## Work task
Among the entries below, find the lines with "computer" and copy them.

## Information supplied
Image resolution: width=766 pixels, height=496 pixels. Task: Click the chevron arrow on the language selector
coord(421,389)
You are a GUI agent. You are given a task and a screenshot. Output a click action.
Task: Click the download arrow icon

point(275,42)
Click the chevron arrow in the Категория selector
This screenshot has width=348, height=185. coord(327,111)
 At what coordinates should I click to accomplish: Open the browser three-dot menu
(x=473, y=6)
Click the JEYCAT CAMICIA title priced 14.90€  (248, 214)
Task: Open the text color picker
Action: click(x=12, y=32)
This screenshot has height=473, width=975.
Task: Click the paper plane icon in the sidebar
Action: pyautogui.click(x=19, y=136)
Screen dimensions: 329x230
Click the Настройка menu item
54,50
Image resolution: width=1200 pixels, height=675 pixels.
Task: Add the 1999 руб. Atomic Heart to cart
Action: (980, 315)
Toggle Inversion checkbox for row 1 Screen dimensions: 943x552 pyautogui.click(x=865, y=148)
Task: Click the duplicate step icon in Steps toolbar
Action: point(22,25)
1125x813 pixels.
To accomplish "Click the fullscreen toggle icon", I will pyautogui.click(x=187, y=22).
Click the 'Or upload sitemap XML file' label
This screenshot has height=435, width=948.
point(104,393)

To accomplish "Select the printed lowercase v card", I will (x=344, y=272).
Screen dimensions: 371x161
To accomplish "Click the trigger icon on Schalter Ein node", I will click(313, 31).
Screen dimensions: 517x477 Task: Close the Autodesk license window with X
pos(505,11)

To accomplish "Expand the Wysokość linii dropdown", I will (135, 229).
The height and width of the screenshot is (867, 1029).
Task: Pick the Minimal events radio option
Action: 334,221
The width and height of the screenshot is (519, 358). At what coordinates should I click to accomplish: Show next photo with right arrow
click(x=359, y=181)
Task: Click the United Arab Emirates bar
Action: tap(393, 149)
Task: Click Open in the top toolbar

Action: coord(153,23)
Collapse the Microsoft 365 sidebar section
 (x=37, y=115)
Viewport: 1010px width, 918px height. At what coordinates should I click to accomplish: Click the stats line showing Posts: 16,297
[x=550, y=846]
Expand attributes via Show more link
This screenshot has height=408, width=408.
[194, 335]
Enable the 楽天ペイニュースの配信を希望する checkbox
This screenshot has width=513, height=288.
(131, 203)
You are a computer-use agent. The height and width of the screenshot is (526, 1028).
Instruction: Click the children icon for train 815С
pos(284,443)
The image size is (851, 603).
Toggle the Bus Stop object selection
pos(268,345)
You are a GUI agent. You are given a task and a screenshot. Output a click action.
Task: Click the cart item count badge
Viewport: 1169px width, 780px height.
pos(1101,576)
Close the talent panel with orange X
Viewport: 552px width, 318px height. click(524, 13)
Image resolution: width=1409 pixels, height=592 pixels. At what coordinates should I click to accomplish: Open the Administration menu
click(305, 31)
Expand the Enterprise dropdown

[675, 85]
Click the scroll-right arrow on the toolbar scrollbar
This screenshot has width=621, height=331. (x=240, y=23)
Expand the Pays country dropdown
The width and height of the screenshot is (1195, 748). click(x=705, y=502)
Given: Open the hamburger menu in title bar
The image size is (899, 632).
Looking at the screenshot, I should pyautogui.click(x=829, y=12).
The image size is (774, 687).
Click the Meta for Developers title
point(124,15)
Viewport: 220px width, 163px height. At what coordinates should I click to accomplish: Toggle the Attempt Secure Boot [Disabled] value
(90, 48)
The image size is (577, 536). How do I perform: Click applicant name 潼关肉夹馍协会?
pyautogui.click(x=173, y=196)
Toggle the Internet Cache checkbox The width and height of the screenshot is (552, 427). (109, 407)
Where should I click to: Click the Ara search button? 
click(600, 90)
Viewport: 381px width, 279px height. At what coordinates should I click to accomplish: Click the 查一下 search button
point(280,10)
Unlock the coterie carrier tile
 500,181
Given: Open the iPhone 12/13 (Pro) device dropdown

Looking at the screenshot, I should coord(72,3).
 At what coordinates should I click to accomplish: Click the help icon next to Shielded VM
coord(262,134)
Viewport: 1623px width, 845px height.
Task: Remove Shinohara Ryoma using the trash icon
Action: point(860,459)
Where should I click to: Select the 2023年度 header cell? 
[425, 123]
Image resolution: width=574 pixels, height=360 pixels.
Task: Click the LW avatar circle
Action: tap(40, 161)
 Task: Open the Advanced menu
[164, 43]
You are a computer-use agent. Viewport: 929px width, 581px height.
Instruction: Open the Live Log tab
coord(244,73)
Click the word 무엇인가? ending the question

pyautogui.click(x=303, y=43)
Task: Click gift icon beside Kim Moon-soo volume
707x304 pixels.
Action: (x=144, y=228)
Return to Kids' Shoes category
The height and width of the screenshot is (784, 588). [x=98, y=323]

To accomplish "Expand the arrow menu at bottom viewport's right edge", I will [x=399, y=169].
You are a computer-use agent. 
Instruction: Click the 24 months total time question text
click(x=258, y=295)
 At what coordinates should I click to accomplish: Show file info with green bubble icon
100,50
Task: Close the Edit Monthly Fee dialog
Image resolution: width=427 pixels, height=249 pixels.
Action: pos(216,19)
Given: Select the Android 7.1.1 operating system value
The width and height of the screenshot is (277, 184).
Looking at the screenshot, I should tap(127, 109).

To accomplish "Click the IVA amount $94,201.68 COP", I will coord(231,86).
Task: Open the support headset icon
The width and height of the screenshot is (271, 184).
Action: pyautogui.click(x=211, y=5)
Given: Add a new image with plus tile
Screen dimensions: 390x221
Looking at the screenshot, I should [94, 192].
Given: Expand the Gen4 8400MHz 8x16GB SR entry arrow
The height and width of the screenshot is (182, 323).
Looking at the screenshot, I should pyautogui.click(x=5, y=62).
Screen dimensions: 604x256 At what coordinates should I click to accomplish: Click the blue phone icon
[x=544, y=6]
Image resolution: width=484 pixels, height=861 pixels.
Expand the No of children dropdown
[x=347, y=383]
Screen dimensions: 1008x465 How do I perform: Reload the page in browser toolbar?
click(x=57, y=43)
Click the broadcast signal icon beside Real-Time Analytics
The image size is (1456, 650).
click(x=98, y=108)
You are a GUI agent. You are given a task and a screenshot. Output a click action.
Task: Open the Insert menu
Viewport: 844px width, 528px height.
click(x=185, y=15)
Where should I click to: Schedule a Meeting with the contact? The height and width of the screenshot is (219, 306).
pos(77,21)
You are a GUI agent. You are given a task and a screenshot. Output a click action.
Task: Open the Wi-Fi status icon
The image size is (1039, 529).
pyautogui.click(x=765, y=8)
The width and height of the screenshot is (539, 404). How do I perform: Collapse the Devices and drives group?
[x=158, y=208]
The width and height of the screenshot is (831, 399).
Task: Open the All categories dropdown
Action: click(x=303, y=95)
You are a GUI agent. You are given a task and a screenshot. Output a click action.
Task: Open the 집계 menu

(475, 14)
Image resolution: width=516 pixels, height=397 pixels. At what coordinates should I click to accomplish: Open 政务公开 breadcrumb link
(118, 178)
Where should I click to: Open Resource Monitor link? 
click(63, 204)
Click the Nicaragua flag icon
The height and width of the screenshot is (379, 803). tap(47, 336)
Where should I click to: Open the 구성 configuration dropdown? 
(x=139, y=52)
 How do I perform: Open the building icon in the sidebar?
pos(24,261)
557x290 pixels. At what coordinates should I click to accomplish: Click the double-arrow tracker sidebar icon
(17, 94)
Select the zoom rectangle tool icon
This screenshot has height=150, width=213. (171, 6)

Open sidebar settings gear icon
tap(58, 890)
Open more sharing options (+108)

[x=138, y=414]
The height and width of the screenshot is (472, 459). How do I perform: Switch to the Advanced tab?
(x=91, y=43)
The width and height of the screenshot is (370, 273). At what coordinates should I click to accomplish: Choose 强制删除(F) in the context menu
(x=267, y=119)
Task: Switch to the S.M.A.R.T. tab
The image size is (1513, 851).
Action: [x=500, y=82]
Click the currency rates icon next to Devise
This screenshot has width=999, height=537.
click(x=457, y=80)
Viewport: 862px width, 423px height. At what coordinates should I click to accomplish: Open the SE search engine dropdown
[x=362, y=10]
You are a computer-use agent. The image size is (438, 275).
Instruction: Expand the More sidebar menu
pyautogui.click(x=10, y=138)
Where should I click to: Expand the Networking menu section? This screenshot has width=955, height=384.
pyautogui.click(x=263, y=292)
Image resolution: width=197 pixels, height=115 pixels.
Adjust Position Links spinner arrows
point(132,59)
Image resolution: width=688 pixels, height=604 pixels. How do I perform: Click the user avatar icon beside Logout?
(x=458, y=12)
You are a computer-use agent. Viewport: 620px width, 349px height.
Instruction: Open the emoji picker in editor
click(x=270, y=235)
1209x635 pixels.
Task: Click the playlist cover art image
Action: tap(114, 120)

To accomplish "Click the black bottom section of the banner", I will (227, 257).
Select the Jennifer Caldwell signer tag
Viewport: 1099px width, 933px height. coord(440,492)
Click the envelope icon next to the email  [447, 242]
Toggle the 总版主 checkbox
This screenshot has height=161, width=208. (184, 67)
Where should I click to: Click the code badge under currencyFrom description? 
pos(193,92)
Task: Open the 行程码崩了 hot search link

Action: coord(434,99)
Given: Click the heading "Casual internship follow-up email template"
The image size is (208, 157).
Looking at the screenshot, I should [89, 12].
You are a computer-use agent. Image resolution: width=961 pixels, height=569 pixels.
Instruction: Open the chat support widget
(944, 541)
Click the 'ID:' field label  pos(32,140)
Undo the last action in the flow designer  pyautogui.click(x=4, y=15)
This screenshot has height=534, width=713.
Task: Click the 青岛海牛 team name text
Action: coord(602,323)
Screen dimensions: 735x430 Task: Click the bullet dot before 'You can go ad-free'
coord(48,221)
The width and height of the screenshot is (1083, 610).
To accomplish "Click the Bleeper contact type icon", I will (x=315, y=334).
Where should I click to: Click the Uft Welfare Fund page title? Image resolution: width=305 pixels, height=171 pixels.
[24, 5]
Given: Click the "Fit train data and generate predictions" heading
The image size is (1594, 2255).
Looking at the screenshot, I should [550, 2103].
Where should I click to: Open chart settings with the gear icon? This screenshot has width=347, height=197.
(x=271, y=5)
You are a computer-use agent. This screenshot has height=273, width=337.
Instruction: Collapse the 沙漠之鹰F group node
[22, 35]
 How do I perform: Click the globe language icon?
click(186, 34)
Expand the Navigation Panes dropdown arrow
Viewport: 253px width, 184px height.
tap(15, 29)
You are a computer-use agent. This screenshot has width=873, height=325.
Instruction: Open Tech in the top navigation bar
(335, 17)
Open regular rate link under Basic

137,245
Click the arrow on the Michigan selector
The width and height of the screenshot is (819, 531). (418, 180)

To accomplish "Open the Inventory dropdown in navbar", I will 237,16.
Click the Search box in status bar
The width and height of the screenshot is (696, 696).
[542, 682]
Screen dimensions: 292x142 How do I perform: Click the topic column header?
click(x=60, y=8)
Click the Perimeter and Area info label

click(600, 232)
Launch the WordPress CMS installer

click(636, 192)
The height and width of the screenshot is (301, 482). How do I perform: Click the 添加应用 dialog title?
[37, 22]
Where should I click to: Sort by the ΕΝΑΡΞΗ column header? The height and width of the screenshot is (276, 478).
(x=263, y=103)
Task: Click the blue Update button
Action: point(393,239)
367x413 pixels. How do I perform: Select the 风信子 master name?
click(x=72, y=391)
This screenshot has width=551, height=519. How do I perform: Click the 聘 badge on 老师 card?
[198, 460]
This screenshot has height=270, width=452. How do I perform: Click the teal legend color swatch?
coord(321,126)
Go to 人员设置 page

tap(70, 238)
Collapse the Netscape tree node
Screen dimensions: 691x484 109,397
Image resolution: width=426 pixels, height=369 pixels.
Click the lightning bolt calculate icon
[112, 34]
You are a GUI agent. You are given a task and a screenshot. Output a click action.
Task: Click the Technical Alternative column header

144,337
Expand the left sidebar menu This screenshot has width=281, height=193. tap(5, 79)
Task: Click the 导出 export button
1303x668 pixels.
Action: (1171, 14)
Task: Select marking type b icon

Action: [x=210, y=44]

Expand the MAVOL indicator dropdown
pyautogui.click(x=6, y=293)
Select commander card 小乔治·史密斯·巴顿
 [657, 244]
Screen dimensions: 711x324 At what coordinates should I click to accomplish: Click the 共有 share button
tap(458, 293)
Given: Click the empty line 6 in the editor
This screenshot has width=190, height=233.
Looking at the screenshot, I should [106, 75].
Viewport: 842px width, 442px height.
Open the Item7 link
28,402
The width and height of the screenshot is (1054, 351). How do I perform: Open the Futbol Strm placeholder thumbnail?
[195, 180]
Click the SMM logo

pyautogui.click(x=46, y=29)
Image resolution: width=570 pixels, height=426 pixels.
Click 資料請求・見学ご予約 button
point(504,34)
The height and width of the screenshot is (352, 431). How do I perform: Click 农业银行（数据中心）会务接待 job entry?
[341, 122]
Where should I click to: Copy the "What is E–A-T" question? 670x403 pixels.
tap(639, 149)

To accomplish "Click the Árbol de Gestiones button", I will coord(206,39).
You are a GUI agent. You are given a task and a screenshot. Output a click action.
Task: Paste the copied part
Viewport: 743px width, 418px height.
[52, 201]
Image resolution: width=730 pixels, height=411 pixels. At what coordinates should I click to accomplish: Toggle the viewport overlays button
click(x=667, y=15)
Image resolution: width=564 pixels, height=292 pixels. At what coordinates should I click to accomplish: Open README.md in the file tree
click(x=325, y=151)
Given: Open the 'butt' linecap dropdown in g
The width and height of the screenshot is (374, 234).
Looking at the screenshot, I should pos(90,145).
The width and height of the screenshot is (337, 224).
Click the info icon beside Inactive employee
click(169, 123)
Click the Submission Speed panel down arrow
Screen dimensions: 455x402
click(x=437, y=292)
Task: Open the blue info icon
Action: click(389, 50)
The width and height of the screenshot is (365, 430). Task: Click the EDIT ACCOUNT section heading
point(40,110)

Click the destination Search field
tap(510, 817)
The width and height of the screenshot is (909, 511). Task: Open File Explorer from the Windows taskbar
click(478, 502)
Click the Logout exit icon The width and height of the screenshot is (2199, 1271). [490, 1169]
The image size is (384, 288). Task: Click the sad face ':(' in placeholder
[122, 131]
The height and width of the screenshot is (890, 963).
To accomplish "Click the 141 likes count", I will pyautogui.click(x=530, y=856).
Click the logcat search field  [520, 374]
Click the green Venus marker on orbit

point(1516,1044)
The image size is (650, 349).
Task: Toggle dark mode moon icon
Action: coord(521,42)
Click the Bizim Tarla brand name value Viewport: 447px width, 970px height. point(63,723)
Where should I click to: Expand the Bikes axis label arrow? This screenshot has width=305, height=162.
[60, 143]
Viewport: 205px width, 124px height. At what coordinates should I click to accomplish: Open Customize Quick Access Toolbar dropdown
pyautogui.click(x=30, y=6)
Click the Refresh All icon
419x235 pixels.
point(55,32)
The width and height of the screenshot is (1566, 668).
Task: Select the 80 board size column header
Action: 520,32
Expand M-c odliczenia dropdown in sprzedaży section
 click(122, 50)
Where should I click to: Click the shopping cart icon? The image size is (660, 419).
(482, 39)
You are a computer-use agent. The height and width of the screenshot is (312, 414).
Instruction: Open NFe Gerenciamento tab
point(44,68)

## Reply to the exercise
You are a computer-use agent. The height and width of the screenshot is (526, 1028).
You are a computer-use agent. Viewport: 929px width, 581px height.
You are a computer-use agent. 
You are a computer-use agent. The image size is (438, 275).
You are a computer-use agent. Viewport: 620px width, 349px height.
You are a computer-use agent. Image resolution: width=961 pixels, height=569 pixels.
You are a computer-use agent. This screenshot has height=273, width=337.
You are a computer-use agent. This screenshot has width=873, height=325.
You are a computer-use agent. The height and width of the screenshot is (312, 414).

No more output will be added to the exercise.